Nooit zal ik vergeten hoe ik daar toen in zijn boshut uren lang tegenover de schuwe dichter aan zijn houten tafel zat, nadat we met behulp van aanmaakblokjes eindelijk de houtkachel aan het branden hadden gekregen. Ik probeerde me een voorstelling maken van zijn bestaan als full time dichter die dag in dag uit in grote afzondering aan zijn gedichten schaaft. In een brief had hij me al laten weten ‘Ja, zondag 8 december schikt me uitstekend. Als u met de trein komt, stapt u natuurlijk af in station Berchem. Als ik weet wanneer u arriveert, haal ik u daar af – vijf minuten lopen naar mijn huis. Met vriendelijke groeten, tot dan, uw, L.Nolens.’ En toen we nog op weg waren naar de hut waarin hij zich elke dag terugtrekt had Leonard Nolens me verteld hoe hij het leven leidde van een ‘omgekeerde forens’. Kwamen andere mensen ’s morgens naar de stad om daar, in de drukte en het lawaai, hun werk te verrichten, Nolens woonde in de stad, in Berchem, en kwam juist elke dag voor zijn werk naar het land. Iedere morgen nam hij in alle vroegte de bus naar Edegem, waar hij dan het bos in liep om daar geconcentreerd aan zijn gedichten te kunnen werken, totdat de bus hem tegen de avond weer terug onder de mensen bracht.
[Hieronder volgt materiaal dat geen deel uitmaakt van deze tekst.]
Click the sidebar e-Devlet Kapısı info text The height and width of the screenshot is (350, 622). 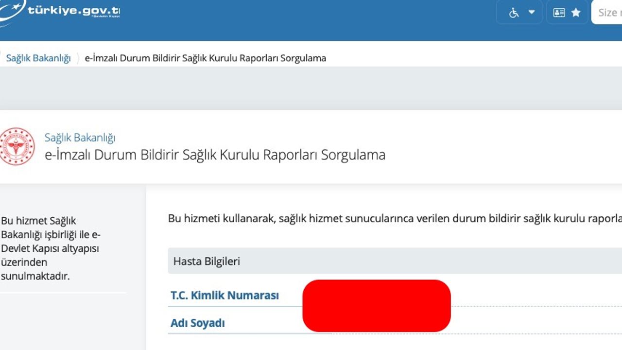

Leonard Nolens heeft de stad nodig om niet te vereenzamen, zei hij tijdens ons gesprek, maar de stilte had hij nodig om te kunnen dichten. Uit zijn gedichten zou je misschien de indruk kunnen krijgen dat hij vooral een stadsmens is. ‘Mijn kroeg loopt leeg. De stad loopt vol.‘ schreef hij in 1978, en: ‘Ik zie kostuums en overalls hun huis verlaten.’ Maar dat was een misverstand. Nolens legt me uit dat de natuur die hij dagelijks om zich heen heeft ook heel sterk in zijn werk aanwezig is. ‘De natuur kan invloed op je schrijven hebben zonder dat je er rechtstreeks over schrijft. Ik probeer te schrijven zoals de natuur werkt. Ik probeer te achterhalen hoe de natuur te werk gaat om zoveel moois te produceren.’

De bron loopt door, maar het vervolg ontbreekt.